I know that, for instance, there are many who would consider a PhD to be the “budget” version of the doctor title, yet a friend of mine who started his MD a little before I started my PhD has told me he’s noticed the same thing amongst medical doctors. You can know a lot about science, biology, or the human body and how to cure it, and still be a bit of an idiot. You can also be intelligent enough but completely uninspiring and passionless.

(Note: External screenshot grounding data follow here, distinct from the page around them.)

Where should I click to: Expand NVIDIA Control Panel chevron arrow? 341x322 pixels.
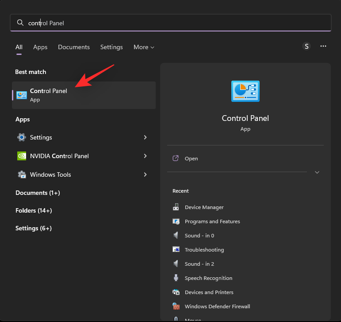click(x=145, y=156)
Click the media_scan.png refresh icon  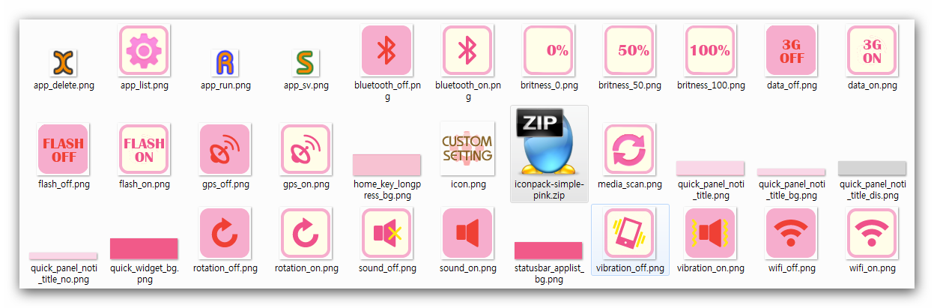[x=629, y=149]
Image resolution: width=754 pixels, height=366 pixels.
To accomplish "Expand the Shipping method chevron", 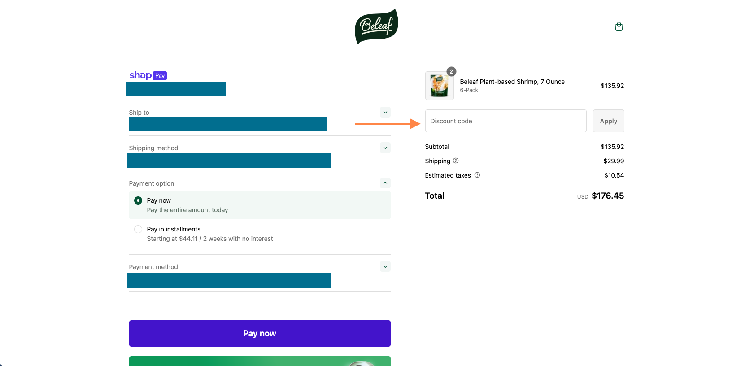I will (x=385, y=148).
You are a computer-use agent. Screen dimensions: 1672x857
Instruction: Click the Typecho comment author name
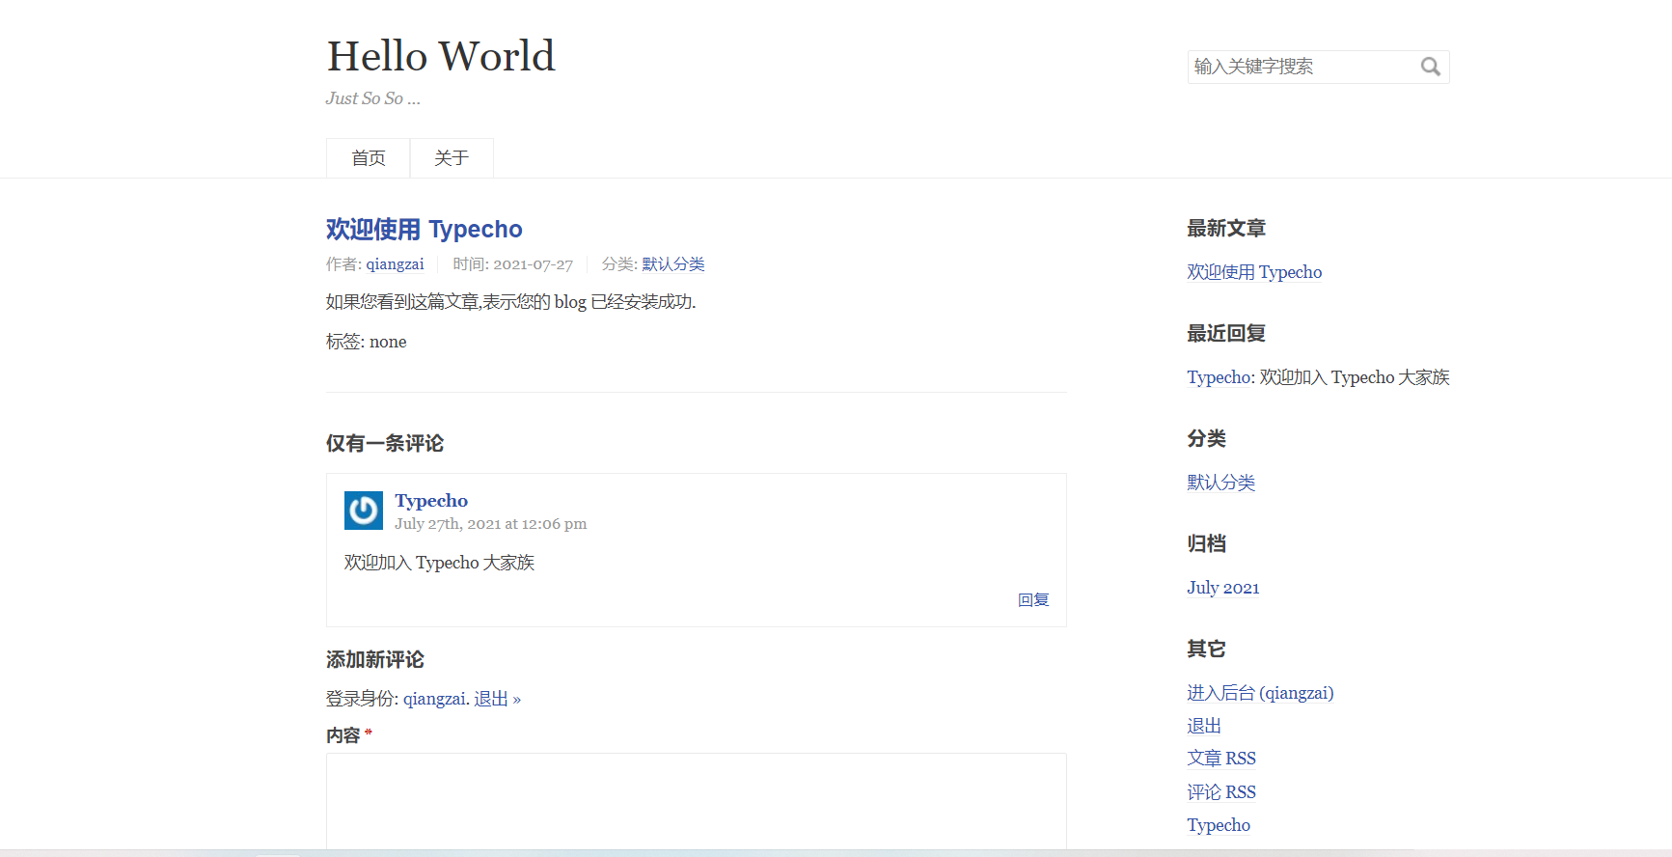[431, 501]
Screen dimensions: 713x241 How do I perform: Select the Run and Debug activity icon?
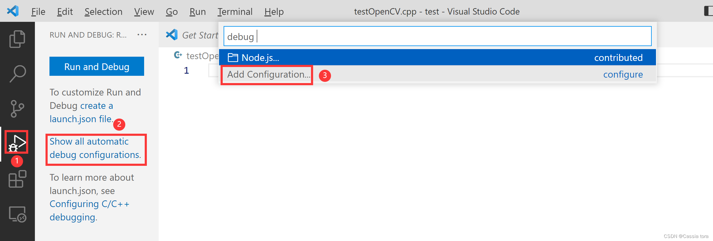click(x=17, y=142)
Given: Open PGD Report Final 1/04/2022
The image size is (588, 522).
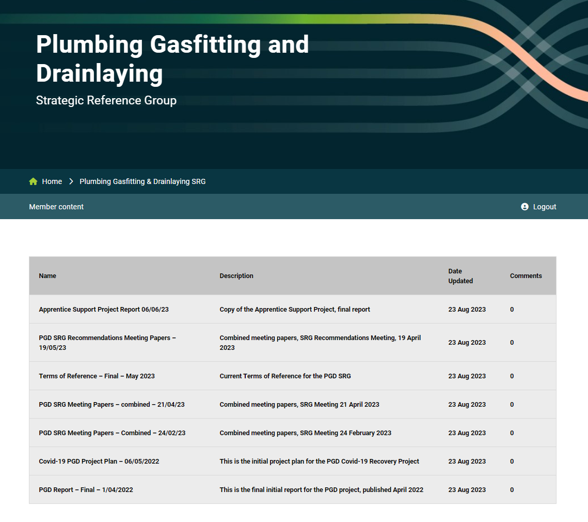Looking at the screenshot, I should (86, 490).
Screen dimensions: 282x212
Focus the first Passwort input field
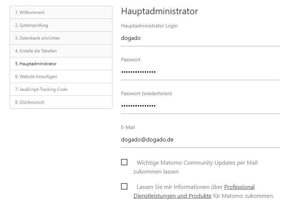coord(200,72)
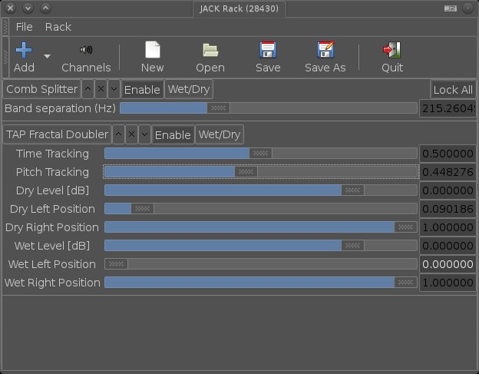Viewport: 479px width, 374px height.
Task: Click the Lock All button
Action: tap(452, 89)
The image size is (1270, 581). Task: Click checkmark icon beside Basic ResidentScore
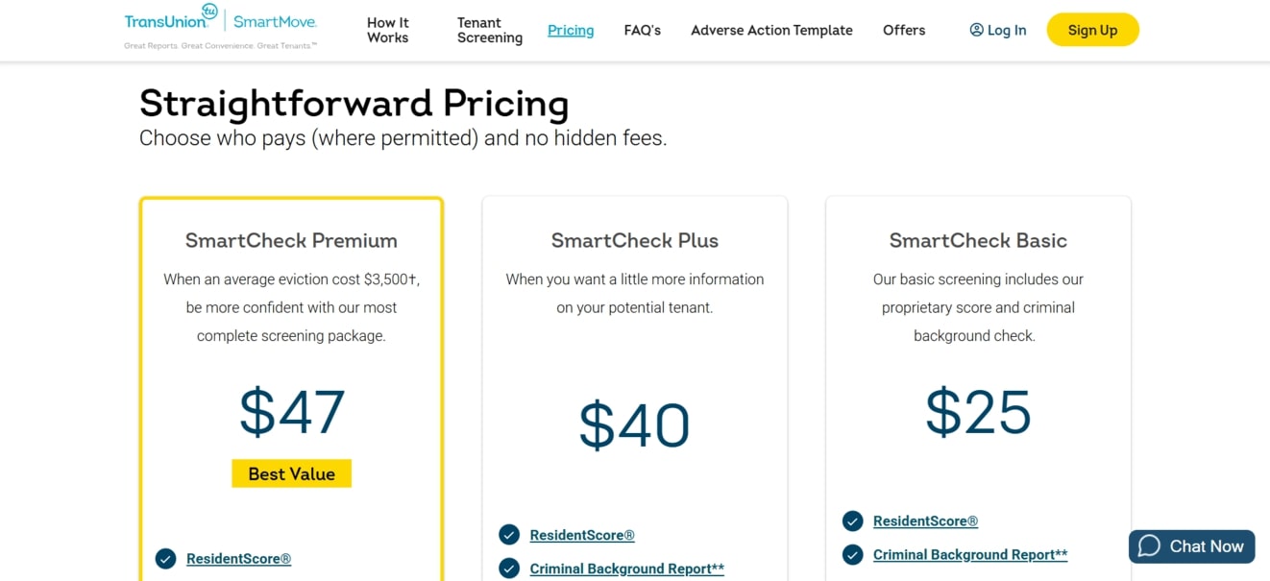[x=852, y=521]
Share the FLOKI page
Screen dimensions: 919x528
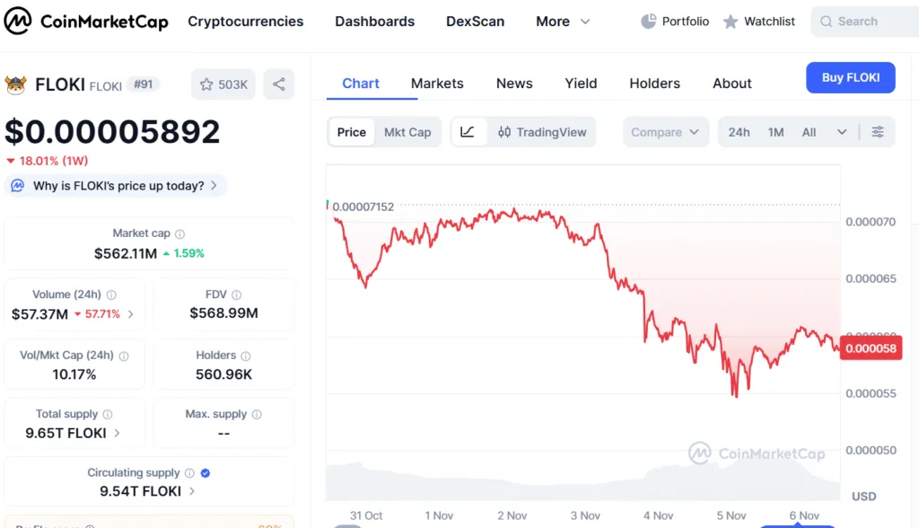[278, 83]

Two things give me the confidence to say this in a “public” place: (1) that I, for one, often consider myself part of that uninspiring group, undeserving of a title that once held prestige, and (2) that while I’ve met many uninspiring people, I’ve also met some of the most dazzlingly brilliant at the same time. I had lunch with a professor once, and I watched the gears in his mind turned to adjust his method of explanation of a rather complex topic such that all of us listening could follow and yet remained interested, which requires not only deep understanding of the topic at hand but a high level of emotional intelligence.
But why do we do it to ourselves, then? Chasing a stereotypically “impressive” career has always manifested from certain expectations from our communities, or otherwise our own insecurities (which are some of my biggest motivators, I must confess). Yet in the world of Instagram and LinkedIn, or otherwise general public-facing connectedness, we’ve started to market ourselves as products. We want to be someone who does impressive things no longer for the sake of the experience, the learning and growth, but because they will become lines on our CVs, or snippets to fit into the one-sentence description someone will give of us while speaking in our absence. We fill out our LinkedIn descriptions and skills, we commit a few lines of code on GitHub every day to make our profile look like we do meaningful, consistent work. And we want so desperately to be a writer or a marathon runner, or someone with a Doctor title in front of our name1.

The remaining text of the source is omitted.